In this way, the use of Artificial Intelligence on transportation for both Control and Management will improve the rail and road capacity, decreasing the delays and improving the plan, making the transportation experience more comfortable for passengers.

By connecting all-to-all, increasing the level of automation, decentralizing the decisions and enhancing the efficiency of the system, it is possible to enhance the current state of the railway transportation, having an important impact in the domain market.

As it stated in the Rail Use Cases description, the main objectives described above are covered.

Gathering all the topics explained above, the expected impacts of InSecTT project concerning the Railway domain are:

  • Increase the safety of the current coupling processes, making the solution highly competitive and effective in secure and safe related environments.

  • Adapt the speed change processes to improve passengers comfort and trust and cargo security by using Artificial Intelligence mechanisms to control the input parameters and smoothing the speed and acceleration/deceleration variations.

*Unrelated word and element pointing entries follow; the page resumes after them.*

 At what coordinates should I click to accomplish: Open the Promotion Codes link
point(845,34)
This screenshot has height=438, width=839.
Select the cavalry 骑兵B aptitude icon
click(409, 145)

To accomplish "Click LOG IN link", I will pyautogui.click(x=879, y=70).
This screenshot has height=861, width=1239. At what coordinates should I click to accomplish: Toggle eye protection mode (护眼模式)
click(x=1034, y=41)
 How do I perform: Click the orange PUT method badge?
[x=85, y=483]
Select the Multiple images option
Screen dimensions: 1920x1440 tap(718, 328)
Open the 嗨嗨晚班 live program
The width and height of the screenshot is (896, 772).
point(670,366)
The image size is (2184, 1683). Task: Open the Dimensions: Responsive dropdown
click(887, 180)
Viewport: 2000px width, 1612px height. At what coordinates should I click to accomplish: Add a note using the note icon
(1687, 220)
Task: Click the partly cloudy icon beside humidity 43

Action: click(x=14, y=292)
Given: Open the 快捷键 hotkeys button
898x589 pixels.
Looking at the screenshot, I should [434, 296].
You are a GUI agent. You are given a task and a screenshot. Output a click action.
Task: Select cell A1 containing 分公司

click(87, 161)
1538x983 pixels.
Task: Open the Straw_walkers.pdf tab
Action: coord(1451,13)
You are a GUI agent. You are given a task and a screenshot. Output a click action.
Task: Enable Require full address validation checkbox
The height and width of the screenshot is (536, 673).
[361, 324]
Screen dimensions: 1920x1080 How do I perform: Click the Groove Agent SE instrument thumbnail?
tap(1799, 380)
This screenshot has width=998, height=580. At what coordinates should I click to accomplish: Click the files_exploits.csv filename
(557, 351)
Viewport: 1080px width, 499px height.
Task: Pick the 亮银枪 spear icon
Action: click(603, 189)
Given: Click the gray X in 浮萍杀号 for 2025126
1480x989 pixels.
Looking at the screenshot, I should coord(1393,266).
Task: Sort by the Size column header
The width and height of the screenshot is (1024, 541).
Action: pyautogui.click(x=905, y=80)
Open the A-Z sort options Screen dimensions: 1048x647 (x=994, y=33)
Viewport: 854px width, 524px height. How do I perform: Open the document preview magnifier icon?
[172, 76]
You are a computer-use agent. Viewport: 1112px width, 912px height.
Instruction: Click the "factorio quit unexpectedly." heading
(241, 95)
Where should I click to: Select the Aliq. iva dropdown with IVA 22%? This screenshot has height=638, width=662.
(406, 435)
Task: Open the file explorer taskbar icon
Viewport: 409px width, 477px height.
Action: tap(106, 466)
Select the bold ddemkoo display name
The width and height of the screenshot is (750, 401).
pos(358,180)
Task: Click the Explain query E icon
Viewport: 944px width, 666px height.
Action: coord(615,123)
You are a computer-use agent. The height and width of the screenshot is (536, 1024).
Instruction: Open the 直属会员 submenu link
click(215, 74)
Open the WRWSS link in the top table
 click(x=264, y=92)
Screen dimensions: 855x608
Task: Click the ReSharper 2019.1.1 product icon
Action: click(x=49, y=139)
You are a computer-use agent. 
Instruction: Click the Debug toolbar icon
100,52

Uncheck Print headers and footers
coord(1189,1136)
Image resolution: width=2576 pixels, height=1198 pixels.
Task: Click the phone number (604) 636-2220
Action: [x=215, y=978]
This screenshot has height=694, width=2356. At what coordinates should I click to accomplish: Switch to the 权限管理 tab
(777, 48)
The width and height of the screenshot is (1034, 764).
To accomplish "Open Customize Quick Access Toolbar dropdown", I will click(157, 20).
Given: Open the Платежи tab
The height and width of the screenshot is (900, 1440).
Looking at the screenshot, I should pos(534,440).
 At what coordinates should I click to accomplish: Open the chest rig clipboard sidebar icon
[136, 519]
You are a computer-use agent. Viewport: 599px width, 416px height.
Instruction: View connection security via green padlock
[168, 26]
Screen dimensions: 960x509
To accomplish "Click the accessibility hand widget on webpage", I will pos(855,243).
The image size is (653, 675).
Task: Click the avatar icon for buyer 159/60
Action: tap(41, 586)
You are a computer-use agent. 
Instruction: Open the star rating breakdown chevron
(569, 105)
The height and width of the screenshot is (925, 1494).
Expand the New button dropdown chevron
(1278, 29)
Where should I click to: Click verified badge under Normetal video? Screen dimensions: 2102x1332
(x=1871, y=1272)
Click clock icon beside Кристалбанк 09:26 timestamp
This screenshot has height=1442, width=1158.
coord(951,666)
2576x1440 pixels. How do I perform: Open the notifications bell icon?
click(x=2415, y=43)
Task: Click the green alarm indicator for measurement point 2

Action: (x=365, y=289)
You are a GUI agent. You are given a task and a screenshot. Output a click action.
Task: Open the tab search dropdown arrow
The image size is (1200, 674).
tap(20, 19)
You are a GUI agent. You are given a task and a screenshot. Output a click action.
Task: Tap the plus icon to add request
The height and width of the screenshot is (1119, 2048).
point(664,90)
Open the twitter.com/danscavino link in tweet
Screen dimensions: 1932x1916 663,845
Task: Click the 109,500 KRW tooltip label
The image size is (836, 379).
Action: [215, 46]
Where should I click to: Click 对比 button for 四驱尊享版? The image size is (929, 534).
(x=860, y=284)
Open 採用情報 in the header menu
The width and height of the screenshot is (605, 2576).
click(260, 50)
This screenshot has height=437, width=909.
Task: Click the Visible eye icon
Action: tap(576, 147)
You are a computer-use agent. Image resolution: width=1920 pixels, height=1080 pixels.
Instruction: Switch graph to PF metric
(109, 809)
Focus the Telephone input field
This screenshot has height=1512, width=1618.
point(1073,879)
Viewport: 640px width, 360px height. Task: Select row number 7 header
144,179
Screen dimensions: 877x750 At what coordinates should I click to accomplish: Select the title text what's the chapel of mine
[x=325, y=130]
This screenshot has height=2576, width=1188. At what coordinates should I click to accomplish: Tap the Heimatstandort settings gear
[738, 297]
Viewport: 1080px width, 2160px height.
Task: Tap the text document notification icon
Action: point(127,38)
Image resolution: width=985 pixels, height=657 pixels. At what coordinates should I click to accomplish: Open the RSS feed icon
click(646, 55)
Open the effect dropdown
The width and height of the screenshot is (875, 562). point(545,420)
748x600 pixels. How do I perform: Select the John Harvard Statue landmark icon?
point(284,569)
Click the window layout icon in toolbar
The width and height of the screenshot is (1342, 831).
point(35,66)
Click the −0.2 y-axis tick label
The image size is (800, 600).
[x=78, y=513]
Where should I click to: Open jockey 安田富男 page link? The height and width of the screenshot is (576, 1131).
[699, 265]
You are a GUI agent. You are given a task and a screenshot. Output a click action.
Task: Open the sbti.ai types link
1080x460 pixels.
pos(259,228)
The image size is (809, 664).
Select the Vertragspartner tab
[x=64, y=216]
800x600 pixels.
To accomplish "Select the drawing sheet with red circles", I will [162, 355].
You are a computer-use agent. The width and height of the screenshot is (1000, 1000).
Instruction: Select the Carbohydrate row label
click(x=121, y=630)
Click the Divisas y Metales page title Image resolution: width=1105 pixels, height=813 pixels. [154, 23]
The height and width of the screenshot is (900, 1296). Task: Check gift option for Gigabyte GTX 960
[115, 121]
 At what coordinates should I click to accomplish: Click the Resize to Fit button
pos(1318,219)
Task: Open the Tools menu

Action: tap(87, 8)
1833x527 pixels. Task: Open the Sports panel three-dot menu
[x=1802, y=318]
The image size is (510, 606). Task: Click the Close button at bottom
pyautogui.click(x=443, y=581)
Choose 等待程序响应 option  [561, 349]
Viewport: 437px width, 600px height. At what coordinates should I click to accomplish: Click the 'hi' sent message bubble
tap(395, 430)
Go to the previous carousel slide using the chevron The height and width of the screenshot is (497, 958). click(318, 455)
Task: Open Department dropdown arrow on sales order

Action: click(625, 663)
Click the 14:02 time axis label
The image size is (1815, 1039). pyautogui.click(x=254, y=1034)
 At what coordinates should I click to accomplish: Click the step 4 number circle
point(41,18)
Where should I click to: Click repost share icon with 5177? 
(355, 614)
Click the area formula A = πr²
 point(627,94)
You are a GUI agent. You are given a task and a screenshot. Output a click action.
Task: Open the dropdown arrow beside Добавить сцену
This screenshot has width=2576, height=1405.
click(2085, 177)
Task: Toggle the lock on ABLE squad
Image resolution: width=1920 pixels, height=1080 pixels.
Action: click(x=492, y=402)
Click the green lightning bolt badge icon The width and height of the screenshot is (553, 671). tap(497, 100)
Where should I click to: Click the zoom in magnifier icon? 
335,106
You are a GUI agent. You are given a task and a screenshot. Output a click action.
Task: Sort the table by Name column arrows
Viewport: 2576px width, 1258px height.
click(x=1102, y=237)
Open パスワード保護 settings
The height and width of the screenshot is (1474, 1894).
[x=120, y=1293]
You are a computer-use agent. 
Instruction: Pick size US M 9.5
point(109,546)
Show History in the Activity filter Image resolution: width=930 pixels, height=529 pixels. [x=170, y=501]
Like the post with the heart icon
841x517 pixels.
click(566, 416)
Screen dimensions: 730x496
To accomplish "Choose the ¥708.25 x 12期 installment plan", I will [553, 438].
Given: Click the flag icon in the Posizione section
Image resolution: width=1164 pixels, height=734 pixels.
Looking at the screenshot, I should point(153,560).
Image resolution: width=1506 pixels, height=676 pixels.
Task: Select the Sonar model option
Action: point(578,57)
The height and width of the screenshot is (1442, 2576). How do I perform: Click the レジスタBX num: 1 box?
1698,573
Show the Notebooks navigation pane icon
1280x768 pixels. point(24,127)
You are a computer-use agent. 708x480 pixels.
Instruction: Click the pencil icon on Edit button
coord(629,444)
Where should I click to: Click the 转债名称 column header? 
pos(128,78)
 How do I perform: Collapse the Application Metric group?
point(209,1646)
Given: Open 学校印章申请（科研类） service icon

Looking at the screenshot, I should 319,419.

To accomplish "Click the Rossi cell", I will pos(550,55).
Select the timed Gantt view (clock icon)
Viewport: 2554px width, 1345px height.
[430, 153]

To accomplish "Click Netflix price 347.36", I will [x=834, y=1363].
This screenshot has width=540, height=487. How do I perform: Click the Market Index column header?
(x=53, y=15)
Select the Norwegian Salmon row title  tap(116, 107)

  • Provide an improvement of Virtual Coupling manoeuvres via Artificial Intelligence by improving the smooth in the speed change processes in order to enhance passengers comfort as well as transport companies trust in this type of virtual composition.

  • Improve the current state of the system to control coupling/uncoupling processes in a safe and secure way.

  • Convert conventional lines into ATO lines in a safe and secure way, by means of all-to-all connection in a decentralized environment.

  • Demonstrate new signalling systems based on wireless communications that make possible to connect On Board and On Track stakeholders in a distributed and decentralized environment

  • Enhance the management of cross-domains areas, specifically rail and road areas and port facilities, focusing on the multimodal jams management.

  • Achieve a more efficient multi-domain traffic management by allowing to share the vehicles and trains information and distributing it using decentralized systems. In addition, the system can integrate vessels to the network for cargo management.

  • Solve the safety deficiencies in current systems with the purpose of reducing the number of injures and human losses as well as the damages on wagons, cargo and railways infrastructures.

  • Improve the use of multipurpose WSN applying artificial intelligence for the safety and non-critical systems installed on vehicles, trains and multimodal infrastructures, such as railway connected ports.

  • Include distributed solutions to efficiently manage the exchange of information and data distribution through a decentralized system, which controls specific areas and the wayside objects and signalling system, allocated within that area.

  • Increase punctuality of operating lines reducing time and enhancing the timetable management in an automatic way. It improves passengers and end-users experience, making the services more trustable.

  • Reduce costs and time concerning coupling services and control of coupled compositions, allowing an efficient management of the track capacity.

  • Enhance energy efficiency of current railway systems, reducing the environmental impact.

  • Connect devices and manage them in an intelligent way, increasing the level of automation and enhancing the efficiency of the system.

  • Add flexibility to the routes and tracks management, by allowing several routes operating at the same time, controlled by an autonomous system, which makes use of Artificial Intelligent methods.